Available data =
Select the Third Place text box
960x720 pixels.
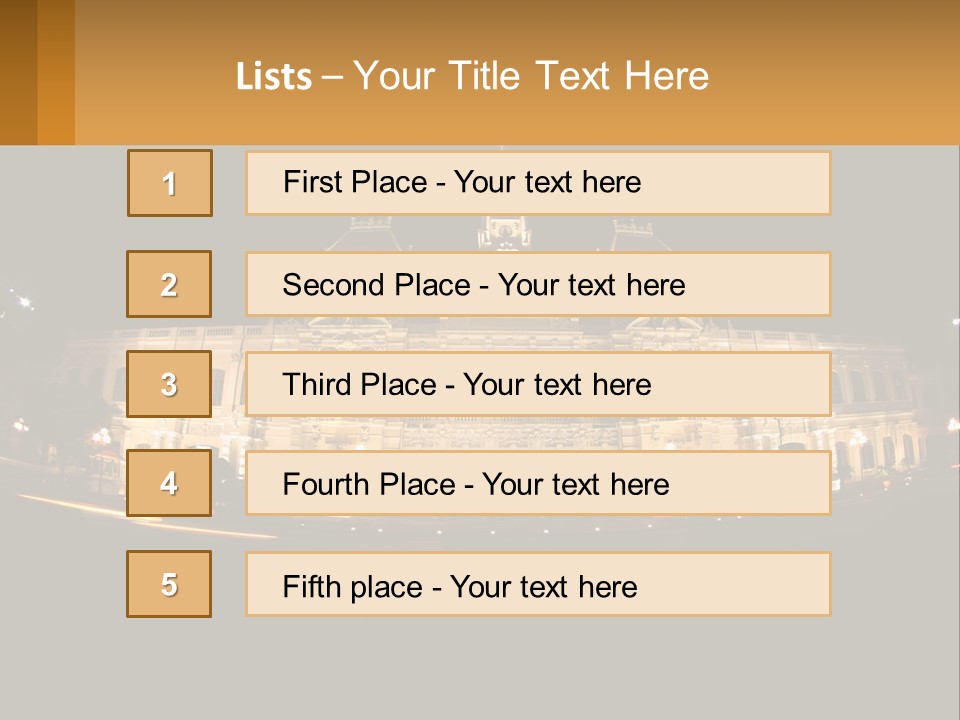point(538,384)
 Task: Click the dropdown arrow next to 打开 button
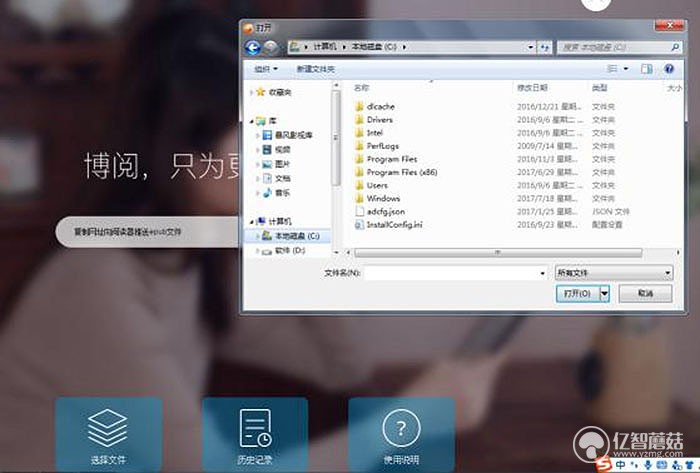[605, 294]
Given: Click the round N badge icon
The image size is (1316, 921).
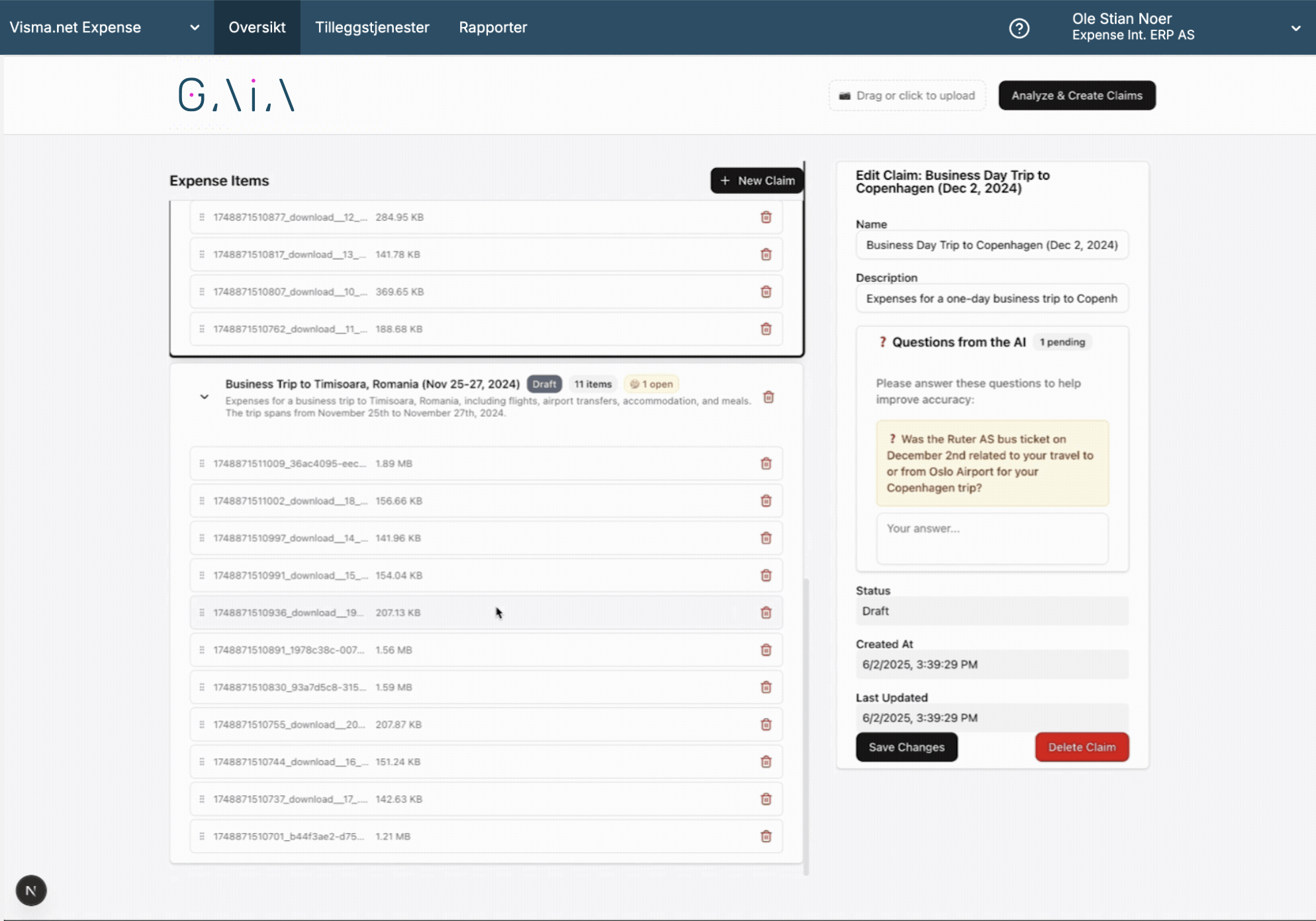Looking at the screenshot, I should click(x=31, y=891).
--
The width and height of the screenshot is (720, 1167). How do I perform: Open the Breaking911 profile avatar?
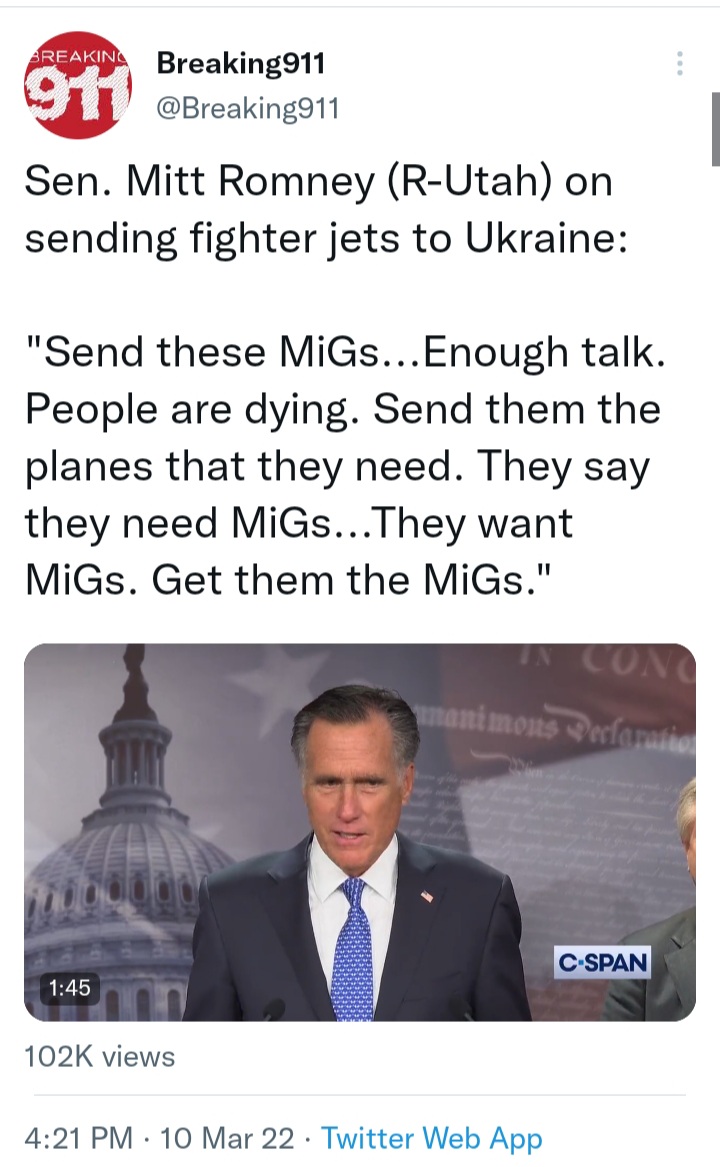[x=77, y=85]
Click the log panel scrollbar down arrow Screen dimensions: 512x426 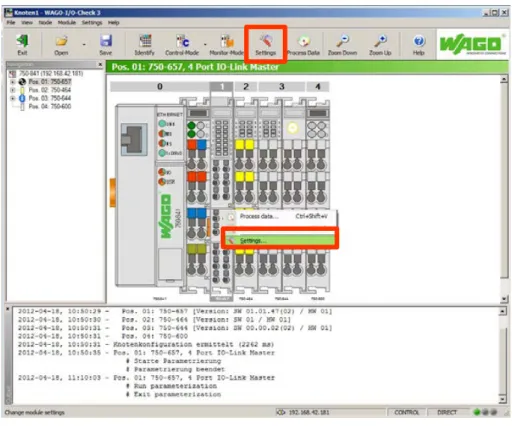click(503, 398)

Stated exercise = Revise the entries from the line with "Given: Click the round N badge icon" up to and including the line with "Looking at the", substituting "badge symbol" for "badge icon" and leaving all else unchanged. Omit the pictures from the result.

Right answer =
Given: Click the round N badge symbol
The image size is (1316, 921).
Looking at the screenshot, I should click(x=31, y=891).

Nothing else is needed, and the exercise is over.